BRW -- Designer Mark Armstrong, who designed the Sydney 2000 Olympic torch, says that there are no new ideas: "It is all about cross-linking and connections." One of the key triggers for the Olympic torch Armstrong designed was a curved Aboriginal hunting boomerang artifact he noticed in a gallery one day when he went for a walk to think. He's a strong believer in getting out and about, and says that most workplaces are designed to give you "no thinking space at all." But what should you be thinking about when you have the space you need?

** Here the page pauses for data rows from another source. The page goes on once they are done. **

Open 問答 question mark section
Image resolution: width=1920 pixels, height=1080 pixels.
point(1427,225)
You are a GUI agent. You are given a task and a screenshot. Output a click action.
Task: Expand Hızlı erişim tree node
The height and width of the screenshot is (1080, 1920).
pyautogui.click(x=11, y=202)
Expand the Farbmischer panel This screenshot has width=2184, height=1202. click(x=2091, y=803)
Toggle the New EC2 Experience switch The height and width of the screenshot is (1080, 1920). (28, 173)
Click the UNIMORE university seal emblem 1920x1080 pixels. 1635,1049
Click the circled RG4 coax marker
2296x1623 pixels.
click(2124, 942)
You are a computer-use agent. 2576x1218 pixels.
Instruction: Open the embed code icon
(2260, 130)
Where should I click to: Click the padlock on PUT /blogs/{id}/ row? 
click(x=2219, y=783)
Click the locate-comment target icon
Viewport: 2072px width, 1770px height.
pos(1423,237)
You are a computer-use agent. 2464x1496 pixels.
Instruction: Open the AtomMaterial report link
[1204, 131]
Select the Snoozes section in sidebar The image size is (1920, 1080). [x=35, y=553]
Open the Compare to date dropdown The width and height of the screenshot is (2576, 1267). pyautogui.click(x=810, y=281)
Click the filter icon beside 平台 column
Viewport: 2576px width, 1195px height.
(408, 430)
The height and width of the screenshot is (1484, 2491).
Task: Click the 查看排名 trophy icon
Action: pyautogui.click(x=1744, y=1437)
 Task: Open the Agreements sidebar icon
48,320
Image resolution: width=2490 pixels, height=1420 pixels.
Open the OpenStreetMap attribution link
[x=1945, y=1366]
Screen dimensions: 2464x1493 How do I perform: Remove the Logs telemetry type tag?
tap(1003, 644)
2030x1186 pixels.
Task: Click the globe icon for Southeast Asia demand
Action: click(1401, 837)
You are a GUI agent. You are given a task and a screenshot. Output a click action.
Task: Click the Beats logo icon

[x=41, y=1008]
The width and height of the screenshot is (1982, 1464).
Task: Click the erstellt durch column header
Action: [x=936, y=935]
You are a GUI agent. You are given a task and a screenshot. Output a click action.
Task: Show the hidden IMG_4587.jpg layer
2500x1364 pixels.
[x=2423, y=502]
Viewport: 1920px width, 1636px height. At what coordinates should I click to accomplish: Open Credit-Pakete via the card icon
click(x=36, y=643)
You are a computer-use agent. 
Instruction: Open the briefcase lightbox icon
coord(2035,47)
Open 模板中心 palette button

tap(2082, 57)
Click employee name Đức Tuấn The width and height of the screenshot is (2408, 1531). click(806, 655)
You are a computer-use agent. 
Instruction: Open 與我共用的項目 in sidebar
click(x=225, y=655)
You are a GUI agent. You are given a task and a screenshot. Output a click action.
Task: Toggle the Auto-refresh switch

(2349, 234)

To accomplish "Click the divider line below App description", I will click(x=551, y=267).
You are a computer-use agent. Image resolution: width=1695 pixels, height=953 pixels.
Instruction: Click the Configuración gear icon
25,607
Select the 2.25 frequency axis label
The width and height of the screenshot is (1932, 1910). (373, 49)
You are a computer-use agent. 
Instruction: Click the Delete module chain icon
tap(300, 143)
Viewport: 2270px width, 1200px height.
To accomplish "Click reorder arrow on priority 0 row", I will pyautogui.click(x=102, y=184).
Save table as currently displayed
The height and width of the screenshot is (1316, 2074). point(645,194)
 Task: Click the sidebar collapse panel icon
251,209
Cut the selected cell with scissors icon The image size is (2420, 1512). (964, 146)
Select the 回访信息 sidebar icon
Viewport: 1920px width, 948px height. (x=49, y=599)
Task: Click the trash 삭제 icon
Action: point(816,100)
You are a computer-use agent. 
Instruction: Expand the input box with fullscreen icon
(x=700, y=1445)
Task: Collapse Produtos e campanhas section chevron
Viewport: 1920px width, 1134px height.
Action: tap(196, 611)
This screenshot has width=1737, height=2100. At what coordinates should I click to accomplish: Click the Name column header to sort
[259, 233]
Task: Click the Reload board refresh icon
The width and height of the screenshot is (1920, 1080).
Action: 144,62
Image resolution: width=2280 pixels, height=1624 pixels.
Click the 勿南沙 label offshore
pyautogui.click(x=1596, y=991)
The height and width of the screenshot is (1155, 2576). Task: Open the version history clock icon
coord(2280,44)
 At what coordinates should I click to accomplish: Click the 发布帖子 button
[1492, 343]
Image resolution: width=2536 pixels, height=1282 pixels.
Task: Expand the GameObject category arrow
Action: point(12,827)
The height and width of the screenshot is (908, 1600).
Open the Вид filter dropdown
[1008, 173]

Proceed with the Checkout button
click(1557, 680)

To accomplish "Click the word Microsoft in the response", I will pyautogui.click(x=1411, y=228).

Business analyst Darryl F. Bubner notes that a company that adopts a new technology usually believes it's being innovative "whereas often, in the broader context of the diffusion of that technology, it is a follower, or even a late adopter rather than an early adopter. Regardless of how much a company might benefit, innovative is not the word it should be using." Most CEOs, asked tend to think of innovation as no more than R&D, and "the same distortion occurs when creativity is paraded as innovation," say Bubner. Yet R&D accounts for only a small part of the total cost and effort of profitable innovation processes. He says there's a big difference between selling the technology and collaborating with customers to find innovative ways to maximize the potential of the technology. Innovation is not a theoretical notion -- it must be implemented, it must work, and it must change things. In most cases, the real value-added comes "from approaches to design and implementation."
Darryl F. Bubner in BRW 16 Jun 2004 via John Gehl.